А смерть пропала с глаз — Тэлмэ даже проморгался, как следует, и тут почуял, что ноги с руками ожили. Глянул в бок — уэле Мэжи, как ветром сдуло.
— Уходи отсюда, — сухо повелел Мирас, подходя к ученику.
— Уважаем… Эркэ, дозволь мне остаться, — взмолился Тэлмэ, косясь на двух степнячек, что служили самой смерти, и волчиц, мирно сидящих у конских ног. — Я не боюсь. Я помогу…
— Уходи, — повторил Мирас, глядя на ученика, но, не видя его. — Слыхал, что… сама сказала? Если кого ненароком зацеплю, то уволоку за собой. Это пустая смерть. А ты еще должен помочь отмолить назад милость Ыбыра. Страшно мы его прогневали, — тяжко вздохнул Мирас, с тоской подняв взор к небу. — Столько поколений черному дэвэ поклонялись. Сама… пришла порядок наводить. Уходи, Тэлмэ. Не перечь, и не вздумай ослушаться. От нее не спрячешься за камнями и за мольбами. Уходи! — бросил он и вернулся к степнячкам.
Мимо воины Дэрмэ волокли последних из тех непонятливых, что ушибла грозная богиня. Один из воинов мялся неподалеку, силясь что-то сказать, иль сделать.
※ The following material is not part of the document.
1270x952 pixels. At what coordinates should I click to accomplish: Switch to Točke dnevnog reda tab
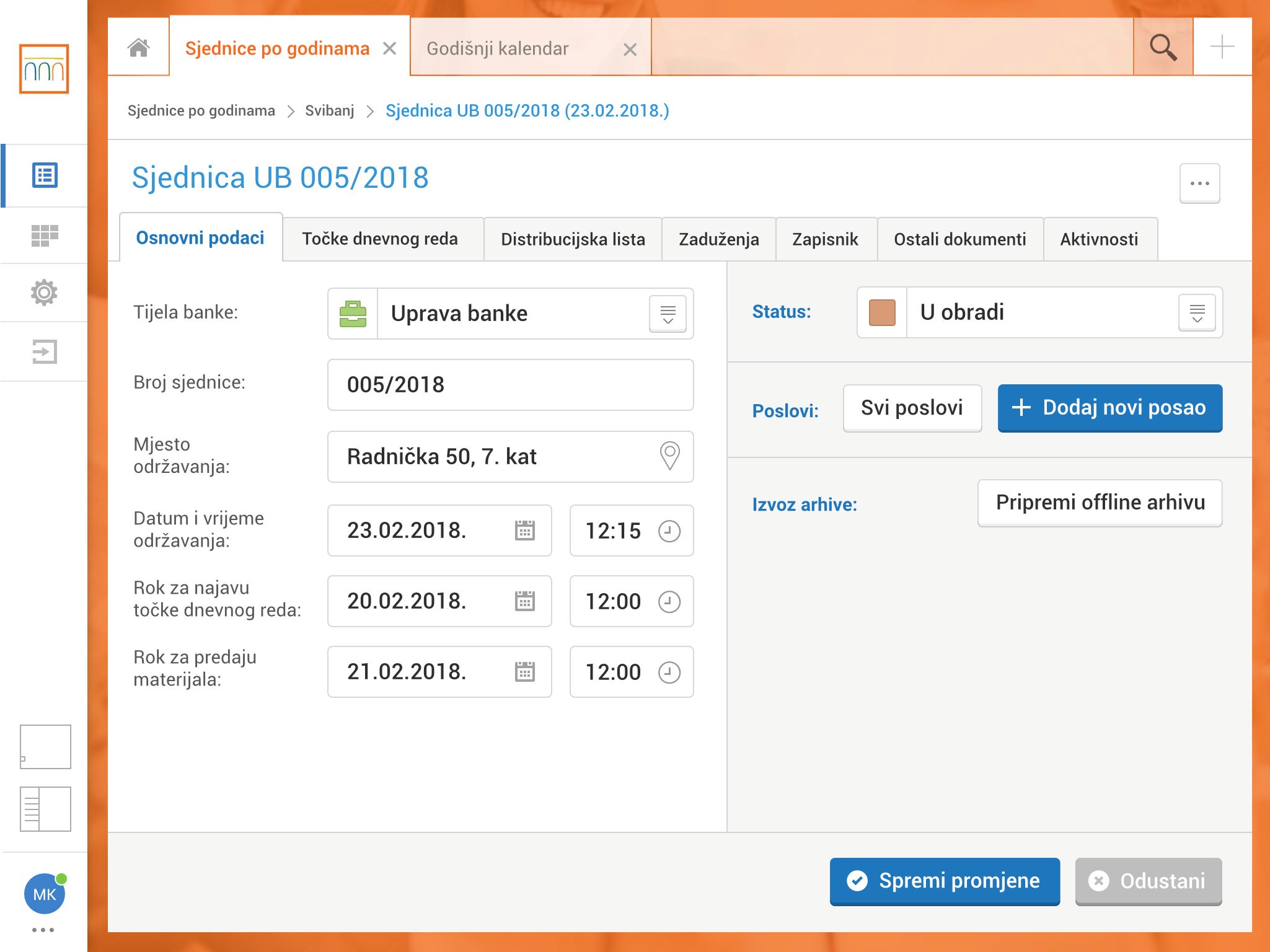pyautogui.click(x=380, y=239)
Вот он упал на колени и отчаянно воззвал в пустоту:
— Великая!
И богиня вдруг возникла в облике все той же девки — стояла над телом бедолаги с посеревшим лицом. Мирас, как никто знал, от чего у людей бывают такие лица — он содрогнулся, припомнив лживого Ыбыра, забирающего жизнь направо и налево без разбора.
— Великая! — решился молодой воин с открытым взглядом. — Смилуйся! Возьми меня! Меня заместо брата. Он юн и глуп. Он не желал тебя оскорбить! Он просто еще ничего не видел, кроме своего аила. Всего год, как прошел посвящение. У него никудышный дух. Зачем он великой богине? А про меня всякий знает, что я хороший воин. Забери мой дух — он того достоин!
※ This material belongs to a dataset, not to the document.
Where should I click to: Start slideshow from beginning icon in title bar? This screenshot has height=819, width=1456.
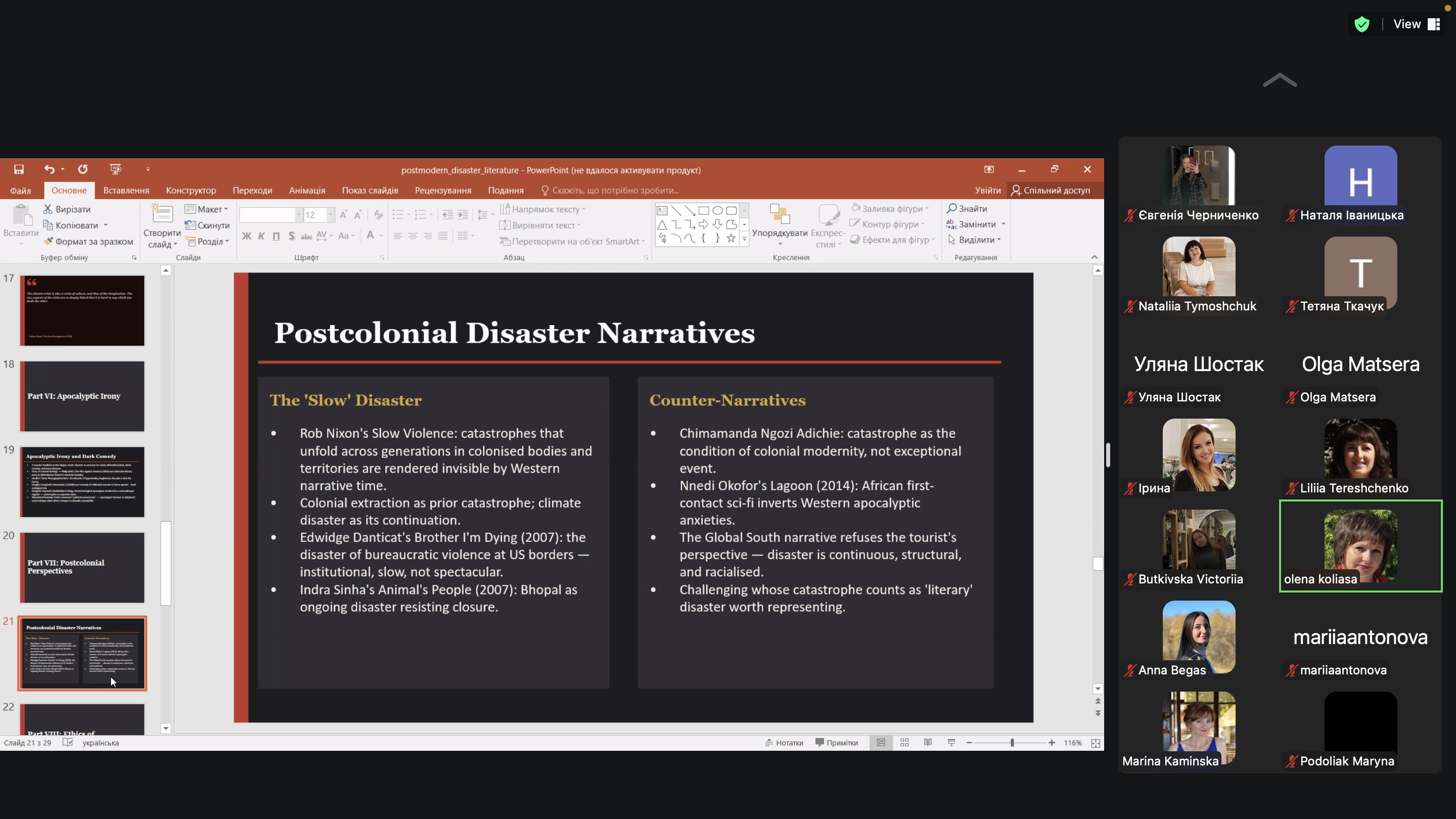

— Достоин, — подтвердила смерть, равнодушно разглядывая просителя. — Этот? — не глядя, указала на лежащего в паре шагов сопляка с мутным взором полуприкрытых глаз.
— Он, Великая!
— Забирай, — молвила богиня и вновь пропала.
Воин никак не мог отважиться поверить в такую удачу.
— Забирай брата! — подтвердила спешившаяся Баира, сидя рядом с Вукеной и теребя ее за ухом. — Помоги ему, — бросила она Мирасу.
Тот поспешил к счастливцу, ухватил того за руку и протащил, петляя, промеж тел, к брату. Помог закинуть его на крепкое плечо и проводил обратно из смертельного круга.
— Будь благословенна, — бормотал воин, торопливо убираясь подальше от переменчивой судьбы. — Будь благословенна…
— Ты уже видал, как это бывает, когда забирают дух, — с подозрением прищурилась Янжи, оглаживая Вуксану.
— Да, — ответил Мирас, опустив глаза.
— Видишь, дух может забирать одна лишь смерть. Лишь ей назначено это свершать. А ваш дэвэ пошел против воли богов. Он просто отнимал ваши души. И наши. Теперь у вас нет всесильного дэвэ. Зато осталось много врагов.
— Оставь его, — хмуро окоротила ее Баира. — Это ж не его рук дело. Не ему и отвечать.
Но, Мирас знал, что ответ держать и ему среди первых. Особенно теперь, когда волей самой богини он стал эркэ народа сакха. Как-то оно будет? Достанет ли у него сил? Он и прежде не особо рвался становиться эркэ, а уж теперь и вовсе ненавидел эту долю.
— Пора, — оторвала его от унылых мыслей богиня, появившись у своего коня. — Веди к аясову сундуку. Туда войти-то можно?
— Нет, Великая, — вздохнул Мирас, вышагивая рядом с ее конем. — Там все заплавлено еще при моем прадедушке. Есть только отверстие сверху, куда мы спускали корзины с едой.
— Я туда пролезу? — поразмыслив, спросила Мара.
— О, да, — удивился эркэ. — Но…
— Веревки там крепкие? — Баира поняла богиню с полуслова.
Пришлось Мирасу сбегать за новыми веревками, а после нагонять богиню, разом заторопившуюся к горе. Степнячки забрали у него веревки и прогнали подале от тропы, ведущей на гору. Охранять ту посадили волчиц, а сами бросились за поднимающейся богиней.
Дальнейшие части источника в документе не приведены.